We can also try and assess the frequency of CO contamination in our breathing air from another direction and that is by asking the compressed gas analytical laboratories what their frequency of test failure is for CO at the 10 ppm level. These labs receive thousands of dive air samples a month from fill stations all over the globe so this number would be the best real-time indicator as to the extent of the contamination problem.
This question was posed to the labs by Bob Rossier, an ex-NASA life support systems engineer, in 1998 and 2004 and reported in the DAN Diver Alert magazine. I have attached his 2004 DAN Diver Alert article which indicates that when Lawrence Factor and TRI Laboratories, two of the largest compressed gas laboratories in the USA, were contacted and asked the frequency of CO contamination in dive air alone (fire service compressed air has a CO failure rate about 0.1 %) both labs reported independently in 2004 that the failure rate was 3 to 5 percent, an incredibly high percentage considering the high toxicity of this contaminant and potential for death in the underwater environment. In 1998 these same lab directors were asked the CO failure rate in diver compressed air and reported it was 5 to 8 percent so things have improved somewhat since that time but not by much.

Excerpted records:

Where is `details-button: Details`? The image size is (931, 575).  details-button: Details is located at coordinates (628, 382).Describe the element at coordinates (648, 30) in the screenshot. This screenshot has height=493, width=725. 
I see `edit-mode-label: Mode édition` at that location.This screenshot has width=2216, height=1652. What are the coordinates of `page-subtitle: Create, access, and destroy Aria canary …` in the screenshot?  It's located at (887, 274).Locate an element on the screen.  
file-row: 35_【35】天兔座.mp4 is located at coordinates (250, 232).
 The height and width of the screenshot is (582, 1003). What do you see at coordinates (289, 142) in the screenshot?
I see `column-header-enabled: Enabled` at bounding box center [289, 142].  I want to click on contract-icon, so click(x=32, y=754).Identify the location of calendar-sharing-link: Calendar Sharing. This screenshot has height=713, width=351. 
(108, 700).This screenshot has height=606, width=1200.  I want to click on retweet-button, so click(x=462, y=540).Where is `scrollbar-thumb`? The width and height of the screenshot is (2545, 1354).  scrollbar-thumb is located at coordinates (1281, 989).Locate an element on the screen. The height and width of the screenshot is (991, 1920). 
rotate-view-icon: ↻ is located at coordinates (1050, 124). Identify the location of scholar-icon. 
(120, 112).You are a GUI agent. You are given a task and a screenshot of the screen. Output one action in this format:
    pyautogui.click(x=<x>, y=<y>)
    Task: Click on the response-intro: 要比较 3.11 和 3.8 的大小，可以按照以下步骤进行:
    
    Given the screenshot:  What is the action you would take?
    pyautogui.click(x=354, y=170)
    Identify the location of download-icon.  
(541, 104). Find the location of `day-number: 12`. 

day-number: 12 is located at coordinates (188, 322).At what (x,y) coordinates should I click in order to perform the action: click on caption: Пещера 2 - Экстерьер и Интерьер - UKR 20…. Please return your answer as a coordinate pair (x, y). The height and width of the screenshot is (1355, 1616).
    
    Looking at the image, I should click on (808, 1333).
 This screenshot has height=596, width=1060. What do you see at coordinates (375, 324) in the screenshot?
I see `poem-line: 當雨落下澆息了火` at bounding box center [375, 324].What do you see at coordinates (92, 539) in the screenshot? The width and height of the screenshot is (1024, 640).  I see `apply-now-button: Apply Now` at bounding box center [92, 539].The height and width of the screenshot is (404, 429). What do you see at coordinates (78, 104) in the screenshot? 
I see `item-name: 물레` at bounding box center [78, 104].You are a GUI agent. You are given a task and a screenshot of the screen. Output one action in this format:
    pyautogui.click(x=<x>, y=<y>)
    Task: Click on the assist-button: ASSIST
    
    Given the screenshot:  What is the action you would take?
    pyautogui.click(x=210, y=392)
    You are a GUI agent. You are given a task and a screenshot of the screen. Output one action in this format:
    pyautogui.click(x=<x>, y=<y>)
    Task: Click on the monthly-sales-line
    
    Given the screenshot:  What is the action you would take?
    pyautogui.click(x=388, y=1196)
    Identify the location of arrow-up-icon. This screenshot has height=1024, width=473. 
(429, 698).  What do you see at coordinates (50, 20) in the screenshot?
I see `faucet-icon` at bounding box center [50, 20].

Exercise aim:
Continue the passage on carbon monoxide contamination in dive air from the point where it stops. The listing comes from a separate source.

Answer to this exercise:
The point is though that if someone told you that there was a 5 percent chance the tank of dive air you might use could contain CO at a concentration above 10 ppm I think you would be hard pressed to call that "barely quantifiable" in fact a rationale person would request that their fill station install a CO monitor or that the individual diver would purchase a personal CO analyzer.
It does not surprise me at all that we are hearing of more and more CO-contaminated tanks plus CO-related injuries and deaths as the awareness of the problem and in-field tank testing has increased 100 fold with the availability personal CO analyzers. In the end the frequency of these CO incidents in the field should reflect the rate of CO contamination identified by the labs testing the compressed air from the same field on a daily basis. Only when a COHb concentration is done in all dive fatalities will we also see the frequency of anomalous COHb levels trend towards that 3 percent level.
In 2009 I spoke with these same lab directors again and they confirmed that nothing had changed since 2004 indicating that we in the dive community still have a 3 to 5 percent chance of receiving a tank of compressed air with CO contamination > 10 ppm. The samples sent to Lawrence Factor and TRI come from all over the world so this is a global dive industry problem but worse in those geographical regions where high ambient temperatures conspire to allow poor compressor installations to overheat and intermittently burn (autoignite) the compressor oil.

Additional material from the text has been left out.